Source information:

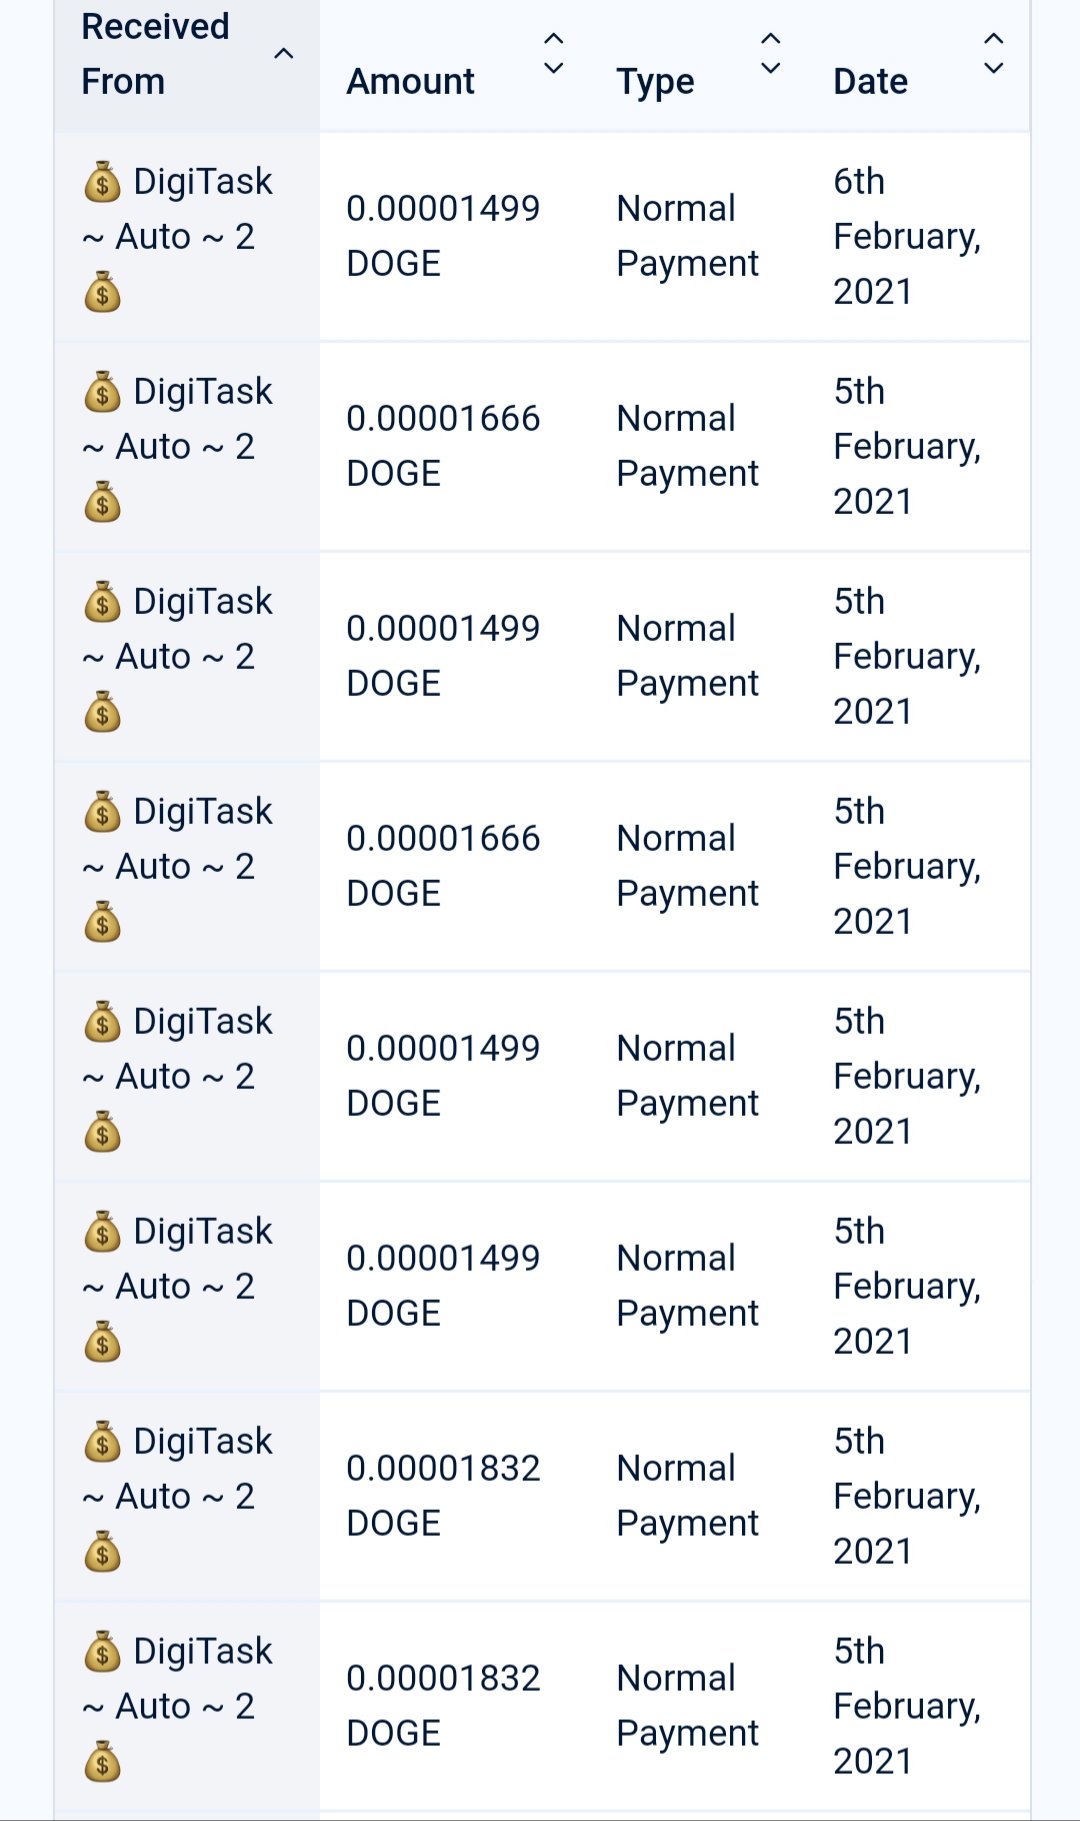The image size is (1080, 1821).
Task: Click money bag icon in first 0.00001832 row
Action: tap(102, 1442)
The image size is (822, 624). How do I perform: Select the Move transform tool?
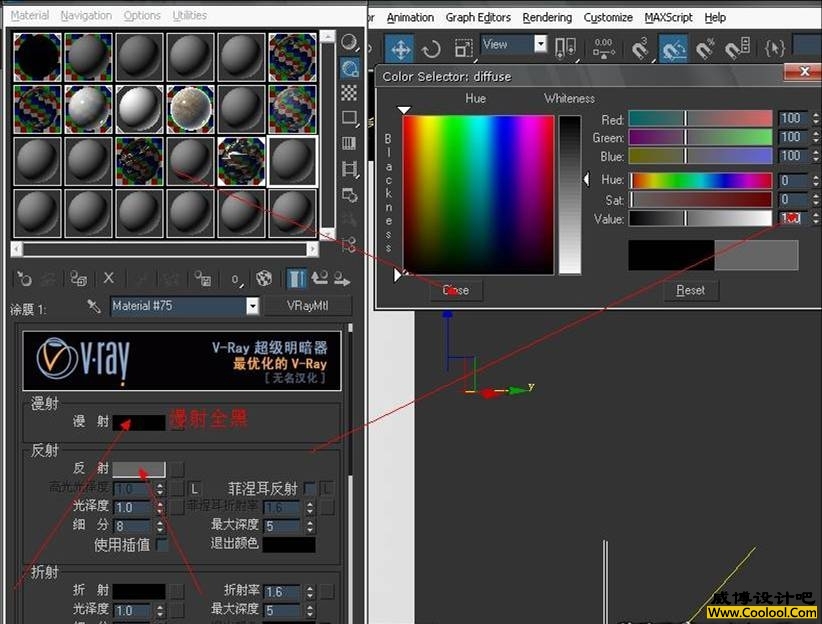click(399, 48)
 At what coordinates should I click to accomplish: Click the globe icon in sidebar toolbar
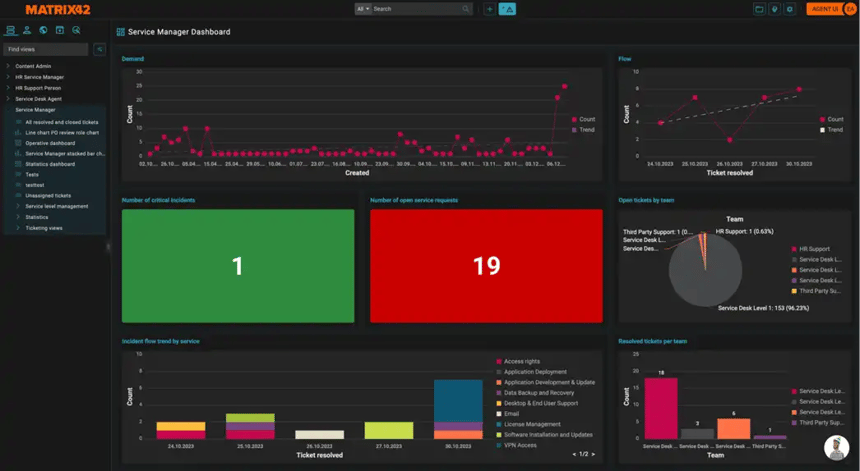43,31
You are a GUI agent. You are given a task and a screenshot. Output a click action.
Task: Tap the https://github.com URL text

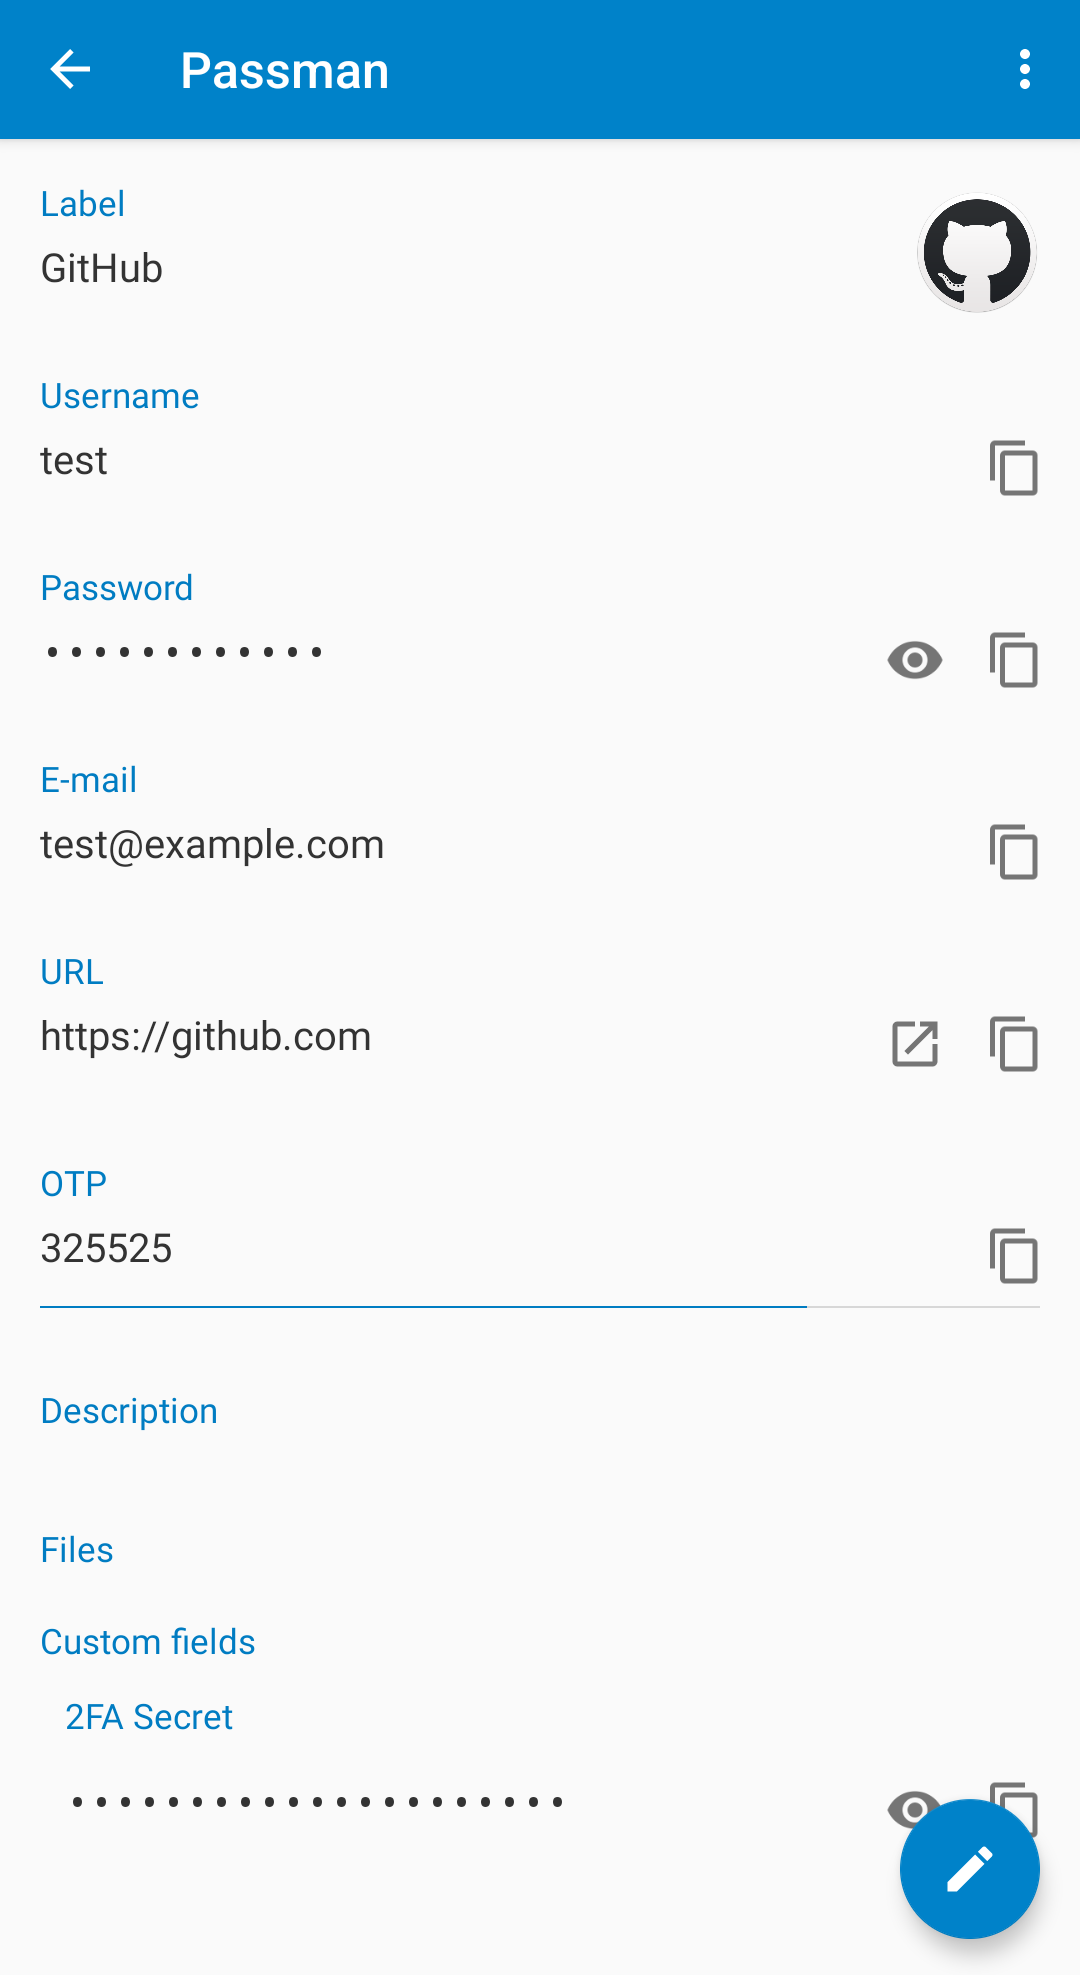[206, 1037]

Goal of the exercise: Beginning with the line that holds "You are a GUI", return each line through the end of the records above exactly. Do not include pictures.

Completed exercise:
You are a GUI agent. You are given a task and a screenshot. Output a click action.
Task: Tap the https://github.com URL text

[206, 1037]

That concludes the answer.